Una querella ante el Constitucional alemán intenta torpedear la compra de bonos de Draghi

Mientras Draghi es despedido con honores por los gobiernos cuya financiación mantiene la respiración asistida de su política monetaria (tipos cero, incluso negativos, y más compras de deuda), un grupo de economistas alemanes lleva ante el Tribunal Constitucional la última operación de compra de bonos, que entrará en vigor en noviembre. Los demandantes quieren excluir al Bundesbank de la ejecución de las compras de deuda por parte del BCE y han presentado una petición urgente al Tribunal Constitucional Federal.

El grupo demandante se configura en torno al profesor de economía Johann Heinrich von Stein, que pretende lograr en los tribunales un aplazamiento provisional de las compras. Lo que solicita es que los jueces del Constitucional alemán prohíban al Bundesbank mediante una orden judicial temporal participar en las compras, explica su abogado, el economista Markus Kerber. «Todo lo demás sería otra licencia para jugar», critica, consciente de que, sin la participación del Bundesbank, el programa de compra de deuda nos sería creíble en los mercados y quedaría torpedeado.

El Consejo del BCE decidió en septiembre recomprar bonos estatales y otros valores por 20.000 millones de euros al mes a partir de noviembre. La semana pasada, el Consejo confirmó este curso. Hasta finales de 2018, el BCE ya había comprado títulos por 2,6 billones de euros. Después de eso, se detuvieron las compras y solo se reemplazaron los bonos vencidos.
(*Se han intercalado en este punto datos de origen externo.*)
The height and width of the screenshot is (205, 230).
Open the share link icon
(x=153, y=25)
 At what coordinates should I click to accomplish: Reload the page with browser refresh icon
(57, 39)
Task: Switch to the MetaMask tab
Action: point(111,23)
Con esta política, sumada a la inundación de los mercados con dinero barato, el BCE quiere impulsar la economía y ayudar a la inflación en la zona euro a un nivel de alrededor o ligeramente por debajo del 2%, como dicta su mandato, pero los resultados del pasado programa no han logrados esos objetivos. Las familias y las empresas están optando por ahorrar una porción mayor de su renta por miedo a la llegada de un parón de la economía que pueda afectar a sus futuros ingresos. Estas decisiones hacen que los tipos negativos y los estímulos aplicados por el BCE pierdan fuerza o incluso lleguen a tener efectos contraproducentes, que pueden desembocar en un mayor ahorro que deprimirá aún más la demanda agregada.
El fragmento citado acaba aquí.